ROWS
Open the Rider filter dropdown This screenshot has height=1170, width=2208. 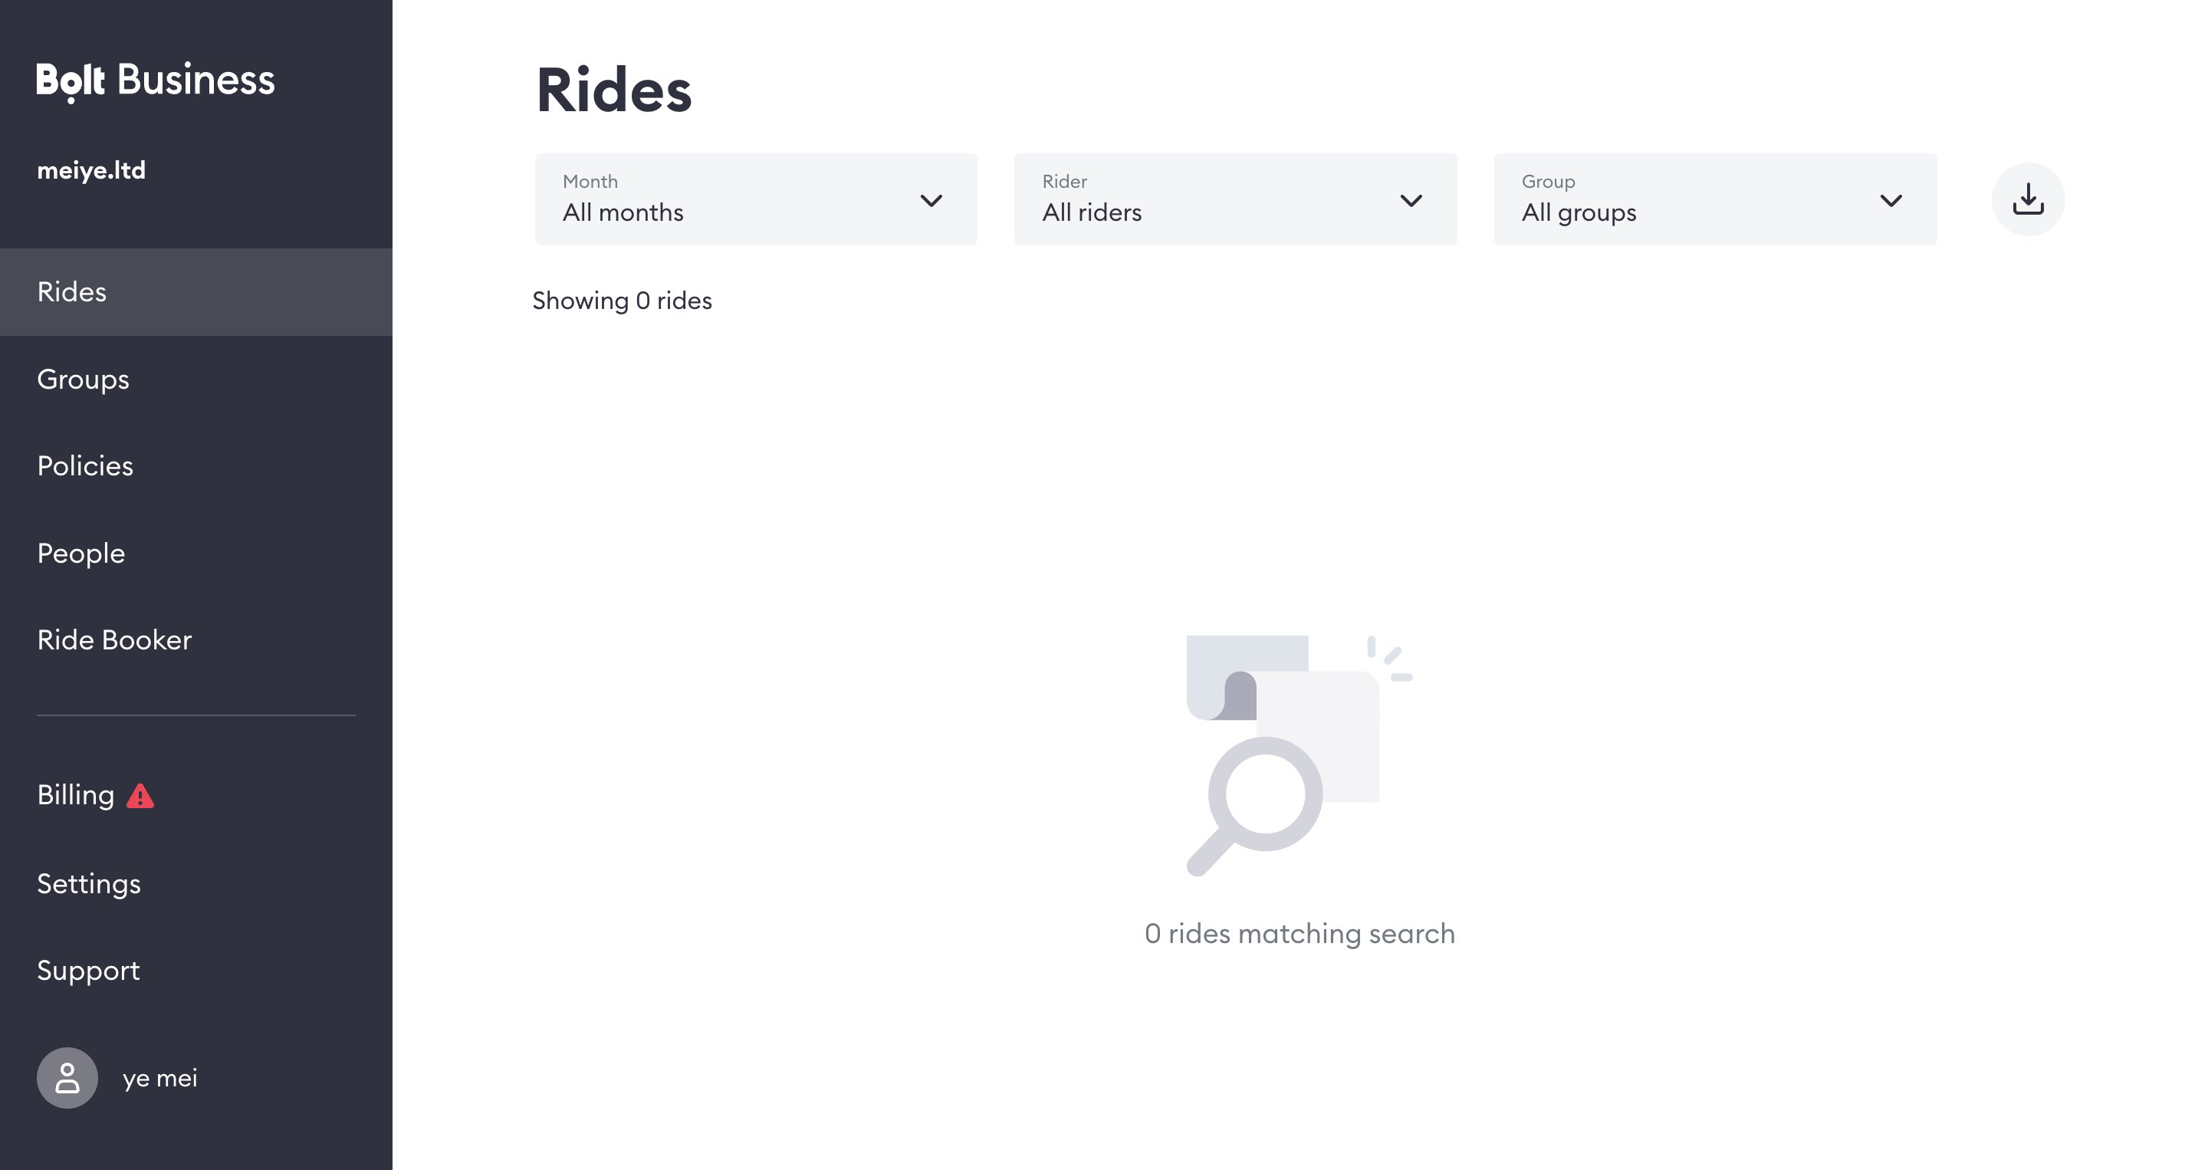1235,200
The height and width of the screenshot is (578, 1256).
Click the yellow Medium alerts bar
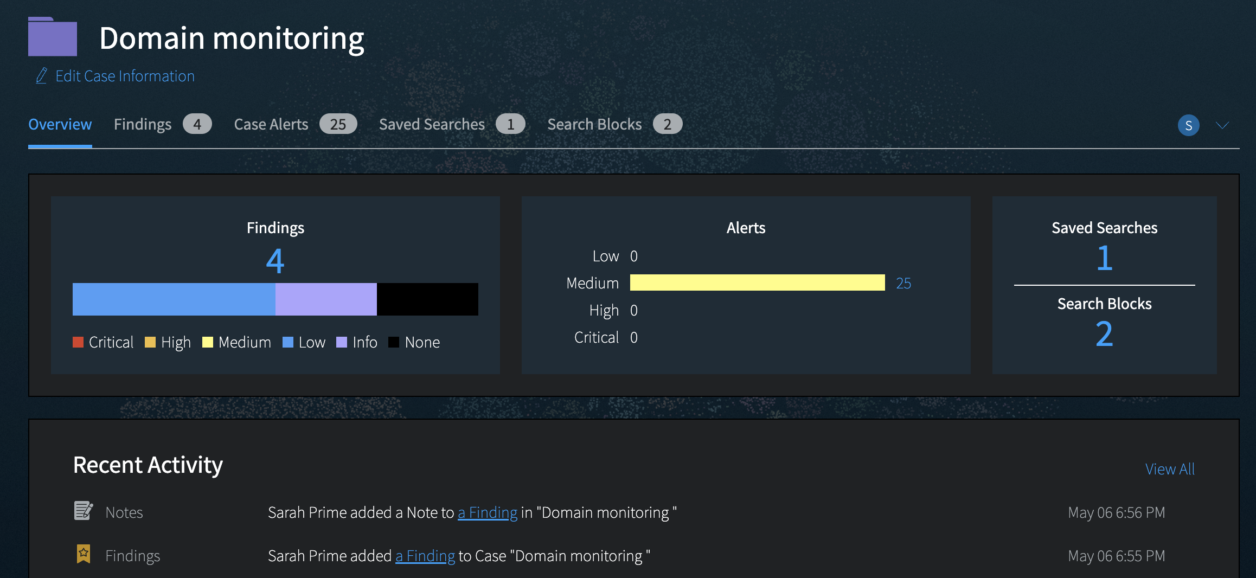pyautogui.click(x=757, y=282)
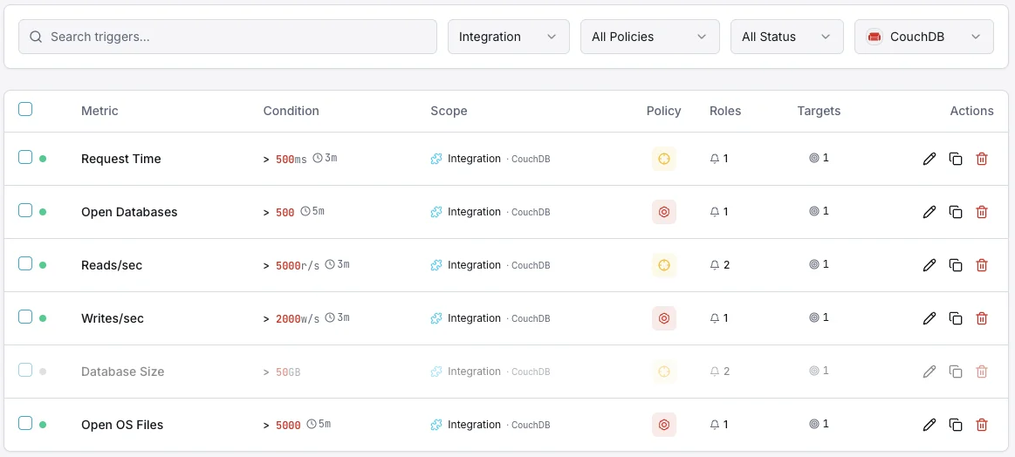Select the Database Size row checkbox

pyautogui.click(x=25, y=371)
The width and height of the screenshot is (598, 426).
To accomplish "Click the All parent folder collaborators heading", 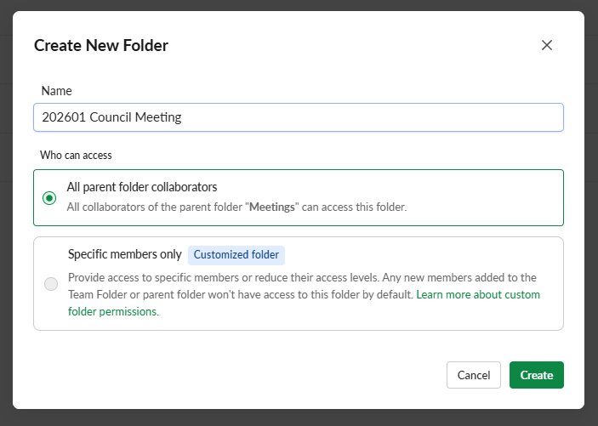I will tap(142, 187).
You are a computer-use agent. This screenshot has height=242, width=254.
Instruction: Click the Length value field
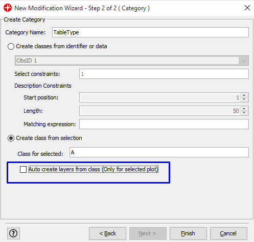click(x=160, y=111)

SET EXERCISE
Output the records again, unchanged, starting with the line that contains "The height and" and going on through the line that contains "pyautogui.click(x=25, y=371)", leaving out the pictures.

FINISHED EXERCISE
The height and width of the screenshot is (578, 1256).
Click the yellow Medium alerts bar
pyautogui.click(x=757, y=282)
Select the Database Size row checkbox

pyautogui.click(x=25, y=371)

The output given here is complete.